Editoriaux - Histoire - 18 août 2015

Le monde selon Al-Baghdadi

Lorsque l’homme de Cro-Magnon, ou de Néandertal, était venu à bout de son adversaire et que celui-ci, le crâne fendu d’un coup de massue magistral, gisait à ses pieds, c’était au tour de la veuve du vaincu de subir la loi du vainqueur, qui veillait d’autant plus à respecter les usages du monde tels qu’on les lui avait enseignés, du moins peut-on le supposer, que la femme était plus jeune et plus jolie. Assassin, violeur et à l’occasion anthropophage, notre ancêtre n’en tirait ni gloire ni remords. Il ne lui venait pas à l’esprit de commenter, de justifier ou d’excuser un comportement dont personne n’avait songé à lui apprendre qu’il prêtait le flanc à la critique. Il faisait comme il avait vu faire à son père ou à ses frères et comme feraient ses fils après lui ses enfants. Le monde était simple et l’humanité dans son enfance…

On apprenait la semaine dernière, de la bouche même des malheureux parents de Kayla Mueller, la jeune otage de Daech morte en février dernier dans un bombardement, qu’Abou Bakr al-Bagdhadi, chef suprême de l’État islamique, avait fait d’elle son esclave sexuelle. On sait de reste que celui qui s’est proclamé successeur des califes enseigne à ses disciples que tuer un hérétique ou violer une prisonnière est une étape sur le chemin qui mène vers Dieu et son paradis. Ce n’est pas d’aujourd’hui qu’il ne se borne pas à dire le vrai et le bien, mais qu’il prêche aussi d’exemple.

L’histoire contemporaine nous a montré, et l’actualité nous rappelle tous les jours, de quelles horreurs l’homme est capable et de quels déguisements il excelle à habiller ses monstruosités. Mais, précisément, les grands criminels du XXe siècle, les Hitler, les Staline, les Mao ne se vantaient pas de leurs turpitudes. Le mince vernis que la civilisation a plaqué sur la nature humaine leur imposait de garder secrets leurs pires forfaits. Ils n’organisaient pas de visites guidées de leurs camps d’extermination, du goulag ou du laogai. Ils dissimulaient ou niaient leurs massacres de masse, la balle dans la nuque ou les kommandos spéciaux…

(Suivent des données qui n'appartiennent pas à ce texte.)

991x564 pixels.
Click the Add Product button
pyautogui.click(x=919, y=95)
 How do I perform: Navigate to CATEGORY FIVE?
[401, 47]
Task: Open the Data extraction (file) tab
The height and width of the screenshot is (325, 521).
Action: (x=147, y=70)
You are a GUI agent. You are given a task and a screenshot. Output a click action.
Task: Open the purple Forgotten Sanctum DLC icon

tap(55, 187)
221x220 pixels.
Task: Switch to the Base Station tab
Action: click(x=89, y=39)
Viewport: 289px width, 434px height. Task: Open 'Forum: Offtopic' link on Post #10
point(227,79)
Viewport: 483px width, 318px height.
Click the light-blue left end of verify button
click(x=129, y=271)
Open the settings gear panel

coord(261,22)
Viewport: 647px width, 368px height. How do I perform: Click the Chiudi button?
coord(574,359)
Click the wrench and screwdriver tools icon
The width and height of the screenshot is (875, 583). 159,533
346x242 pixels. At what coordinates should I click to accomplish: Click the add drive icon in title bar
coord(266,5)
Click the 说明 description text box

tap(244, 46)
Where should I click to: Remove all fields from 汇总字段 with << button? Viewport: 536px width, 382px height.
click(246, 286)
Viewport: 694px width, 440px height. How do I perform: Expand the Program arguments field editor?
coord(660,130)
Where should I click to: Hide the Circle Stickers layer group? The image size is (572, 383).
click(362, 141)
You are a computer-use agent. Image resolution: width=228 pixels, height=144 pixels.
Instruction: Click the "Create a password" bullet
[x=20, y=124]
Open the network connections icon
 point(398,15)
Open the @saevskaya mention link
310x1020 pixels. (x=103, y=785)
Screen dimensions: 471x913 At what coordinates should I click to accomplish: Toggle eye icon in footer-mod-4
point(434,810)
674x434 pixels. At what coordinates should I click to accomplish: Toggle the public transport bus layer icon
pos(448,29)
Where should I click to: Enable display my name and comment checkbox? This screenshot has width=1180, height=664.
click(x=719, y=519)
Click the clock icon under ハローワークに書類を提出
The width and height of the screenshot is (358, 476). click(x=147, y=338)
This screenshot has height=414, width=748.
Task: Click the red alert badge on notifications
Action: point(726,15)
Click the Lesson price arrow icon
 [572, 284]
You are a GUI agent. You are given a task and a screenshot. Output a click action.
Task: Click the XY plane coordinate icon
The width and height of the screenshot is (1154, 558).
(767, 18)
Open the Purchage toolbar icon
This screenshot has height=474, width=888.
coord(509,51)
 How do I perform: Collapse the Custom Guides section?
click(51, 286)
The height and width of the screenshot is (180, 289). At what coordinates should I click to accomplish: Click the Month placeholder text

L’originalité de l’État islamique tient à ce que, loin de tels ménagements, il donne le plus grand retentissement à ses crimes, il en fait un élément de base de sa propagande et la première motivation de ses recrues. Mettre l’imprimerie, les haut-parleurs, la photo, le film, la vidéo, l’image et le son au service de la barbarie, c’est lui donner le visage de la modernité. En revanche, faire de la violence une fin, de l’assassin un héros, de l’assassinat un idéal, décréter que le mal est le bien et que répandre le sang de ses ennemis plaît à Dieu, c’est nous ramener à un monde que nous avons pu croire révolu, c’est tomber au-dessous ou en deçà du niveau de l’humanité la plus fruste. De l’homme de Cro-Magnon à Abou Bakr al-Neandertali, il y a régression.